> SELECTED PASSAGE:
--- START ---
- The Washington Times - Tuesday, January 12, 2010

I thought 30 years of “no man in the house” social policy showed that when fathers are ejected from poor homes, it leads to misery among men, women and children, not to mention generational poverty.

Social policy, circa 2010, therefore, should care as much about the low-income father as the low-income mother.

That’s why I see a “yellow light” with the new, voluntary “home visit” program Congress is poised to pass in its health care bill.

The federal program, modeled on the successful Nurse-Family Partnership (NFP), would send health care professionals (presumably nurses) to the homes of at-risk pregnant women and new mothers who invite them in. The goals are to improve the health and well-being of new mothers and their children.

The five-year price tag for these services is likely to be $1 billion.

The problem is that a new study about NFP shows that the program appears to benefit low-income women and their daughters more than their sons.
--- END ---
> ASSIGNED TASK 1:
Summarize the column in two sentences.
> ASSIGNED TASK 2:
Output the part of the column that opens with the words containing "Social policy, circa" and closes with "health care bill.".

Extracted records:
--- START ---
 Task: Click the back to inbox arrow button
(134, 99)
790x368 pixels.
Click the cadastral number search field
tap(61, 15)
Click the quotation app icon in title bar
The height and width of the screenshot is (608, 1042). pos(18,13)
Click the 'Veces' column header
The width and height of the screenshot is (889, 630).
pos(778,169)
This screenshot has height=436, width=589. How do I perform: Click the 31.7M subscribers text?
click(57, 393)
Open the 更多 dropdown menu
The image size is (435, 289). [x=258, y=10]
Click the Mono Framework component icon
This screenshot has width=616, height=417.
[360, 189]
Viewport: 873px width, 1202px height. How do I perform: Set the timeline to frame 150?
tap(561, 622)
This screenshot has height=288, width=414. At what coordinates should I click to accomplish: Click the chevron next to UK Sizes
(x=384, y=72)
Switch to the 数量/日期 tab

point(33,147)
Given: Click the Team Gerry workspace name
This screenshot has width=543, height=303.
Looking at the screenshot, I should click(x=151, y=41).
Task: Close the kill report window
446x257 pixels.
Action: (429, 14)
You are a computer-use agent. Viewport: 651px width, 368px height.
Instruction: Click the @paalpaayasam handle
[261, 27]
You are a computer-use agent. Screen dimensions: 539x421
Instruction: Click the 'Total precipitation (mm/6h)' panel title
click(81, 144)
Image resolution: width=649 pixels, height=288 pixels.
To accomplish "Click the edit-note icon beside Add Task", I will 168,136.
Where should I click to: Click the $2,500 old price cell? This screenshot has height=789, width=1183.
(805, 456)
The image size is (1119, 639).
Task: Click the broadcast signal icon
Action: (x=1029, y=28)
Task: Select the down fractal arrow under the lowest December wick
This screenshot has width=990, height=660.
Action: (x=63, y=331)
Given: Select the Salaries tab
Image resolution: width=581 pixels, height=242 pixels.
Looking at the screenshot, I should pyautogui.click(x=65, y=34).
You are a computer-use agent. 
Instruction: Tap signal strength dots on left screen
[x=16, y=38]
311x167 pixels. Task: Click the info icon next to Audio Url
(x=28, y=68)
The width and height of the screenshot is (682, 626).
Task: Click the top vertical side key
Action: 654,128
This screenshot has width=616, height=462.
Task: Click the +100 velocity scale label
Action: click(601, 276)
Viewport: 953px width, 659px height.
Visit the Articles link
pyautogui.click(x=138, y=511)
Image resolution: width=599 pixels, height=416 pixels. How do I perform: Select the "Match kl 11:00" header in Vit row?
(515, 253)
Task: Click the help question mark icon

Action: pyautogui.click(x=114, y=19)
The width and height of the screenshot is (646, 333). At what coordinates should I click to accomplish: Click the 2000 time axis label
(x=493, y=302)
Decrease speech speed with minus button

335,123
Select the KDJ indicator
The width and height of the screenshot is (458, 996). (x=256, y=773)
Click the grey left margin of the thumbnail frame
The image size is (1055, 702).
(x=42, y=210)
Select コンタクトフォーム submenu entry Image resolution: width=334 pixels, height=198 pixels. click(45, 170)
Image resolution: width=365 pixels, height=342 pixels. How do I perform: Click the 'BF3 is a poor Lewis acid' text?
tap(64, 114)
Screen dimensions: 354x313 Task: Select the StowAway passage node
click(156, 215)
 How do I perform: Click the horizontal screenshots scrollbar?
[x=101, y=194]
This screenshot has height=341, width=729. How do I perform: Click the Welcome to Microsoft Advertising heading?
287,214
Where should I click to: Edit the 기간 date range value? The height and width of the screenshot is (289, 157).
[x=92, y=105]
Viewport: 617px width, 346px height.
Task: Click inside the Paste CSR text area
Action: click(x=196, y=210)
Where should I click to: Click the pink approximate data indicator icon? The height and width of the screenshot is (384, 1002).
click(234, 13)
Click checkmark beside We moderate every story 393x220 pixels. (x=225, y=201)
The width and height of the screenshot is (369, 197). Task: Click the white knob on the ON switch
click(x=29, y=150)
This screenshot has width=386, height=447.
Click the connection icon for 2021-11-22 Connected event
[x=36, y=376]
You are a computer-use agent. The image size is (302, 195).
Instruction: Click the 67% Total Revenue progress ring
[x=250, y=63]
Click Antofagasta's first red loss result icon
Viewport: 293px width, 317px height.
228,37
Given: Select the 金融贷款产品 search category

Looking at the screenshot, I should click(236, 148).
--- END ---
> RESPONSE 1:
Because ejecting fathers from poor homes has led to misery and generational poverty, the column holds that social policy should care as much about low-income fathers as low-income mothers, and it sees a "yellow light" in the voluntary home visit program Congress is poised to pass in its health care bill. Modeled on the Nurse-Family Partnership, the program would send health care professionals to at-risk pregnant women and new mothers at a likely five-year cost of $1 billion, yet a new study shows the partnership appears to benefit low-income women and their daughters more than their sons.

> RESPONSE 2:
Social policy, circa 2010, therefore, should care as much about the low-income father as the low-income mother.

That’s why I see a “yellow light” with the new, voluntary “home visit” program Congress is poised to pass in its health care bill.